一般植物中亚麻酸的含量比较少，而且往往还含有比较高浓度的α-亚麻酸，该物质是GLA的同分异构体，在GLA的提纯过程中不易分离。研究发现，一些藻类例如栅藻、螺旋藻等中，GLA占总脂肪酸的含量可达15-25％，经过藻种选择和培养条件优化，GLA的含量甚至可高达30-40％，远高于高等植物中的GLA含量。因此，可从这些藻类中提取GLA用于科学研究或临床用途。

尿素包合法是从动植物油脂中富集多不饱和脂肪酸的方法之一。尿素包合法的原理是尿素分子在结晶过程中与饱和脂肪酸或单不饱和脂酸形成较稳定的晶体包合物析出,而多价不饱和脂肪酸由于双键较多,碳链弯曲,具有一定的空间构型,不易被尿素包合。采用过滤的方法除去饱和脂肪酸和单不饱和脂肪酸与尿素形成的包合物,就可得到较高纯度的多价不饱和脂肪酸。

尿素包合技术具有投资少，工艺简单，操作温度低，能比较完全地保留不饱和脂肪酸的营养和生理活性等优点。但是，当藻油中存在DHA、EPA等多不饱和脂肪酸时，使用尿素包合法无法分离得到高纯度的GLA。其原因在于，使用该方法无法去除DHA、EPA，而保留GLA。因此，需要一种新的方法来纯化GLA。

技术实现要素：

我们在研究尿素包合法时，发现当包合温度降低到一定程度时，混合脂肪酸样品的GLA大量减少，而DHA和EPA的量几乎不变，这为我们纯化GLA提供了新的思路。
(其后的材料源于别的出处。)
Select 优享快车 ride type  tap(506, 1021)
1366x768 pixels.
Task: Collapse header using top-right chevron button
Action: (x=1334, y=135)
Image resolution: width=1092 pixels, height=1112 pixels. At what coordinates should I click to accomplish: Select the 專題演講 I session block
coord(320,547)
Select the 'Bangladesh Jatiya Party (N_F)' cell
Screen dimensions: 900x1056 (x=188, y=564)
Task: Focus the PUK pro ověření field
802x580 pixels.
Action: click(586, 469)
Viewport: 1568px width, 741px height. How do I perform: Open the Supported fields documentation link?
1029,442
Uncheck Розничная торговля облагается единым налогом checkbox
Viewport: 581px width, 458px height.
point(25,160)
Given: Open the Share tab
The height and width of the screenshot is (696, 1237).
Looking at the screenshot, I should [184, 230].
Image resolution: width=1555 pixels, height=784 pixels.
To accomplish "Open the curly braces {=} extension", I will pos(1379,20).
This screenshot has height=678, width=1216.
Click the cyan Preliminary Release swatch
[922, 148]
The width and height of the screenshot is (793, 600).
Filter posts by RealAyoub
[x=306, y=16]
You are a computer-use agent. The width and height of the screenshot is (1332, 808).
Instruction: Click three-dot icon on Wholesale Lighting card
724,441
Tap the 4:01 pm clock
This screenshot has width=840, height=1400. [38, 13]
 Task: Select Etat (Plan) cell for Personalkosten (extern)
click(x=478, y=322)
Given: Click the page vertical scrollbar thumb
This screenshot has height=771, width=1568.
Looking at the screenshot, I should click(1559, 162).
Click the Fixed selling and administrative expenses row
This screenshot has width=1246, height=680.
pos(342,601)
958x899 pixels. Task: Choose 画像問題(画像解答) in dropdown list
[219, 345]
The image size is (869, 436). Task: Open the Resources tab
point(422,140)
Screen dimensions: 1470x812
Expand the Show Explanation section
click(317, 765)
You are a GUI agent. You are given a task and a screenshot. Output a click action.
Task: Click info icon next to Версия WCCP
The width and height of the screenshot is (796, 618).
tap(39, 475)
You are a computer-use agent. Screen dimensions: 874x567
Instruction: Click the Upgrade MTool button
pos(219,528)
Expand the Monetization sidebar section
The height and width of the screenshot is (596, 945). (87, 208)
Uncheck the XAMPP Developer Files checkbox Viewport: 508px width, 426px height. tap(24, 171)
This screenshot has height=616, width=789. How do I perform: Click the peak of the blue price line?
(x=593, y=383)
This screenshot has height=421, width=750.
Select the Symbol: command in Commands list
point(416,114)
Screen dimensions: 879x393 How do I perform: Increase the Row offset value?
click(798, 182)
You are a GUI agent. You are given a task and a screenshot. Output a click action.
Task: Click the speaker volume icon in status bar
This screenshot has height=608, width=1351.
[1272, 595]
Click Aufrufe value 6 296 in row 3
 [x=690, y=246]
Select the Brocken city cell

基于以上发现，本发明提供了一种纯化藻油中的GLA的方法，其特征在于，包括以下步骤：

S1：使用所述藻油制备游离脂肪酸样品；

S2：将所述游离脂肪酸样品加入尿素溶液中于0-4℃下进行第一包合反应，过滤，去除滤渣，用石油醚从滤液中萃取脂肪酸，得到不饱和脂肪酸样品；

S3：将所述不饱和脂肪酸样品加入尿素溶液中于-40--30℃下进行第二包合反应，过滤，收集滤渣；

S4：从所述滤渣中提取GLA。

在一个具体实施方案中，S1包括以下步骤：

S11：将所述藻油加入0.5M的KOH甲醇溶液中，得到皂化反应体系；

S12：将所述皂化反应体系于55℃下回流，至油滴消失，得到反应产物；

S13：用石油醚从所述反应产物中萃取游离脂肪酸，蒸发石油醚后得到所述游离脂肪酸样品。

在一个具体实施方案中，S2包括以下步骤：

S21：于60℃下配制0.1g/ml的尿素乙醇溶液；

S22：将所述尿素乙醇溶液加入装有所述游离脂肪酸样品的容器中，搅拌至室温，得到第一包合反应溶液；

S23：将所述第一包合反应溶液于0-4℃下孵育12小时，进行包合反应；

S24：过滤，用石油醚从滤液萃取脂肪酸，得到所述不饱和脂肪酸样品。

在一个具体实施方案中，S3包括以下步骤：

S31：于60℃下配制0.1g/ml的尿素乙醇溶液；

S32：将所述尿素乙醇溶液加入装有所述不饱和脂肪酸样品的容器中，搅拌至室温，得到第二包合反应溶液；

S33：将所述第二包合反应溶液于-40--30℃下孵育12小时，进行包合反应；

S34：过滤，收集滤渣。

在一个具体实施方案中，S4包括以下步骤：

S41：将所述滤渣溶于乙醇溶液中，得到含有GLA和尿素的乙醇溶液；

S42：使用石油醚从所述含有GLA和尿素的乙醇溶液萃取，取石油醚层萃取物；

S43：用去离子水洗涤所述石油醚层萃取物后，干燥其中的水分，然后蒸干石油醚，得到GLA。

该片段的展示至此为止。